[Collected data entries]

▼

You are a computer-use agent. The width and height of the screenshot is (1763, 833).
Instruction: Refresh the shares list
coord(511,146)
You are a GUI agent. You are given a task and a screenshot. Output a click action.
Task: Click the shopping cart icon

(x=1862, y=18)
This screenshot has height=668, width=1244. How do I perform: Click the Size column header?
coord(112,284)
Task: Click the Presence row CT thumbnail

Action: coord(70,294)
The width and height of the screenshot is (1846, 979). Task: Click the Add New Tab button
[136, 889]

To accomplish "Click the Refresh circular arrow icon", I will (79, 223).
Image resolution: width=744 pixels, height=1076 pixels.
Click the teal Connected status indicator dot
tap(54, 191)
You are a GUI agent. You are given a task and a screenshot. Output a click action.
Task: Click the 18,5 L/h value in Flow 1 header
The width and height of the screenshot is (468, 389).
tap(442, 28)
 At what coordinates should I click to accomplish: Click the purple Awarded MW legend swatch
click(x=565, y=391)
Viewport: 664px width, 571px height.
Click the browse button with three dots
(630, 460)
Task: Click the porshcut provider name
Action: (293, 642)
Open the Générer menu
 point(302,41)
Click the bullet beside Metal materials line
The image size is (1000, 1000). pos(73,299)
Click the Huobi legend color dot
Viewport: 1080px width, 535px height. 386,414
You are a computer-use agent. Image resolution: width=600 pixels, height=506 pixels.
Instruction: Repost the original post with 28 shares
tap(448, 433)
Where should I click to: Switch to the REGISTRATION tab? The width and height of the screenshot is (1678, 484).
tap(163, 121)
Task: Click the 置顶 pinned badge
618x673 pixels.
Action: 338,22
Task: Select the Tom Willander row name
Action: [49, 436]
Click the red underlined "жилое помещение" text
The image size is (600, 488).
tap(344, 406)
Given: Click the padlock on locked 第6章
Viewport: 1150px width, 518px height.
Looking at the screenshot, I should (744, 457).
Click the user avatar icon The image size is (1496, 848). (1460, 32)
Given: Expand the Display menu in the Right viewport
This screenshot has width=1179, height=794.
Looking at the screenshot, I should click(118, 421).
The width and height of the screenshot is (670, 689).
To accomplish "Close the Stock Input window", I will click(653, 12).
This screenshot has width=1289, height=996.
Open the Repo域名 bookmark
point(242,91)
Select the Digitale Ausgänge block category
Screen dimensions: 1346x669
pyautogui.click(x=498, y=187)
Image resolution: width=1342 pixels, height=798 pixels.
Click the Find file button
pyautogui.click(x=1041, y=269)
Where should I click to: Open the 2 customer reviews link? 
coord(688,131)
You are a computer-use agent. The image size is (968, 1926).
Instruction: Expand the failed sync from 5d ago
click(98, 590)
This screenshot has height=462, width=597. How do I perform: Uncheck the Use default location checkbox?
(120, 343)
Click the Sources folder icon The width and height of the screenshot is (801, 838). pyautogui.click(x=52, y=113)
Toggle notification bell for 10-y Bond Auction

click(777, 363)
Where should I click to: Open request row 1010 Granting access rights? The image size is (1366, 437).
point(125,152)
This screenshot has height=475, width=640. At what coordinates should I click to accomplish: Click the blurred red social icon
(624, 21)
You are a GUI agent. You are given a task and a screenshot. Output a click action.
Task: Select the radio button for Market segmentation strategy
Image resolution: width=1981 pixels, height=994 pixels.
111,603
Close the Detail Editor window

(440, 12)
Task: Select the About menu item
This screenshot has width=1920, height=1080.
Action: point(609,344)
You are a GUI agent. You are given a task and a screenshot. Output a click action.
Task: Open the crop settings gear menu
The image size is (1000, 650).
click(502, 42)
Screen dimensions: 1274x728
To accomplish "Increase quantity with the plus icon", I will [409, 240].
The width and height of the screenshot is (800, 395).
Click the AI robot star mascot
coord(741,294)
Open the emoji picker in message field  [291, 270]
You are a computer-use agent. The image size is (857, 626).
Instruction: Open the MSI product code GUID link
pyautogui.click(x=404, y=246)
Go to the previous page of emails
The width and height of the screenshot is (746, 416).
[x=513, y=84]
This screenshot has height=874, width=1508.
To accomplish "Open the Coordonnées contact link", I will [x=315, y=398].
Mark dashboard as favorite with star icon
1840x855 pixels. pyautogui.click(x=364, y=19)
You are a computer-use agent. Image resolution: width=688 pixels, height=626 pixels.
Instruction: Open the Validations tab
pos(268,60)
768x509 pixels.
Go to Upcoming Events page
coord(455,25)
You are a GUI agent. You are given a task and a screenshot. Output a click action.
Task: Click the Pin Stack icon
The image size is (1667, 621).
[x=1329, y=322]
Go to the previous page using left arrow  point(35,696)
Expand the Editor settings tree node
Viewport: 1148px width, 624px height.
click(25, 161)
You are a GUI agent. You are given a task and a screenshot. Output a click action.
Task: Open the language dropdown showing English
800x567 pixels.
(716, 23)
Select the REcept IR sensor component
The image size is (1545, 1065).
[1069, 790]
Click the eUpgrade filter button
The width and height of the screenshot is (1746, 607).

▲

**TASK DIRECTIONS:** Print every record exactly as it was given.

**EXPECTED ANSWER:**
You are a computer-use agent. The width and height of the screenshot is (1763, 833).
Instruction: Refresh the shares list
coord(511,146)
You are a GUI agent. You are given a task and a screenshot. Output a click action.
Task: Click the shopping cart icon

(x=1862, y=18)
This screenshot has height=668, width=1244. How do I perform: Click the Size column header?
coord(112,284)
Task: Click the Presence row CT thumbnail

Action: coord(70,294)
The width and height of the screenshot is (1846, 979). Task: Click the Add New Tab button
[136, 889]

To accomplish "Click the Refresh circular arrow icon", I will (79, 223).
Image resolution: width=744 pixels, height=1076 pixels.
Click the teal Connected status indicator dot
tap(54, 191)
You are a GUI agent. You are given a task and a screenshot. Output a click action.
Task: Click the 18,5 L/h value in Flow 1 header
The width and height of the screenshot is (468, 389).
tap(442, 28)
 At what coordinates should I click to accomplish: Click the purple Awarded MW legend swatch
click(x=565, y=391)
Viewport: 664px width, 571px height.
Click the browse button with three dots
(630, 460)
Task: Click the porshcut provider name
Action: (293, 642)
Open the Générer menu
 point(302,41)
Click the bullet beside Metal materials line
The image size is (1000, 1000). pos(73,299)
Click the Huobi legend color dot
Viewport: 1080px width, 535px height. 386,414
You are a computer-use agent. Image resolution: width=600 pixels, height=506 pixels.
Instruction: Repost the original post with 28 shares
tap(448, 433)
Where should I click to: Switch to the REGISTRATION tab? The width and height of the screenshot is (1678, 484).
tap(163, 121)
Task: Click the 置顶 pinned badge
618x673 pixels.
Action: 338,22
Task: Select the Tom Willander row name
Action: [49, 436]
Click the red underlined "жилое помещение" text
The image size is (600, 488).
tap(344, 406)
Given: Click the padlock on locked 第6章
Viewport: 1150px width, 518px height.
Looking at the screenshot, I should (744, 457).
Click the user avatar icon The image size is (1496, 848). (1460, 32)
Given: Expand the Display menu in the Right viewport
This screenshot has width=1179, height=794.
Looking at the screenshot, I should click(118, 421).
The width and height of the screenshot is (670, 689).
To accomplish "Close the Stock Input window", I will click(653, 12).
This screenshot has width=1289, height=996.
Open the Repo域名 bookmark
point(242,91)
Select the Digitale Ausgänge block category
Screen dimensions: 1346x669
pyautogui.click(x=498, y=187)
Image resolution: width=1342 pixels, height=798 pixels.
Click the Find file button
pyautogui.click(x=1041, y=269)
Where should I click to: Open the 2 customer reviews link? 
coord(688,131)
You are a computer-use agent. The image size is (968, 1926).
Instruction: Expand the failed sync from 5d ago
click(98, 590)
This screenshot has height=462, width=597. How do I perform: Uncheck the Use default location checkbox?
(120, 343)
Click the Sources folder icon The width and height of the screenshot is (801, 838). pyautogui.click(x=52, y=113)
Toggle notification bell for 10-y Bond Auction

click(777, 363)
Where should I click to: Open request row 1010 Granting access rights? The image size is (1366, 437).
point(125,152)
This screenshot has height=475, width=640. At what coordinates should I click to accomplish: Click the blurred red social icon
(624, 21)
You are a GUI agent. You are given a task and a screenshot. Output a click action.
Task: Select the radio button for Market segmentation strategy
Image resolution: width=1981 pixels, height=994 pixels.
111,603
Close the Detail Editor window

(440, 12)
Task: Select the About menu item
This screenshot has width=1920, height=1080.
Action: point(609,344)
You are a GUI agent. You are given a task and a screenshot. Output a click action.
Task: Open the crop settings gear menu
The image size is (1000, 650).
click(502, 42)
Screen dimensions: 1274x728
To accomplish "Increase quantity with the plus icon", I will [409, 240].
The width and height of the screenshot is (800, 395).
Click the AI robot star mascot
coord(741,294)
Open the emoji picker in message field  [291, 270]
You are a computer-use agent. The image size is (857, 626).
Instruction: Open the MSI product code GUID link
pyautogui.click(x=404, y=246)
Go to the previous page of emails
The width and height of the screenshot is (746, 416).
[x=513, y=84]
This screenshot has height=874, width=1508.
To accomplish "Open the Coordonnées contact link", I will [x=315, y=398].
Mark dashboard as favorite with star icon
1840x855 pixels. pyautogui.click(x=364, y=19)
You are a computer-use agent. Image resolution: width=688 pixels, height=626 pixels.
Instruction: Open the Validations tab
pos(268,60)
768x509 pixels.
Go to Upcoming Events page
coord(455,25)
You are a GUI agent. You are given a task and a screenshot. Output a click action.
Task: Click the Pin Stack icon
The image size is (1667, 621).
[x=1329, y=322]
Go to the previous page using left arrow  point(35,696)
Expand the Editor settings tree node
Viewport: 1148px width, 624px height.
click(25, 161)
You are a GUI agent. You are given a task and a screenshot. Output a click action.
Task: Open the language dropdown showing English
800x567 pixels.
(716, 23)
Select the REcept IR sensor component
The image size is (1545, 1065).
[1069, 790]
Click the eUpgrade filter button
The width and height of the screenshot is (1746, 607).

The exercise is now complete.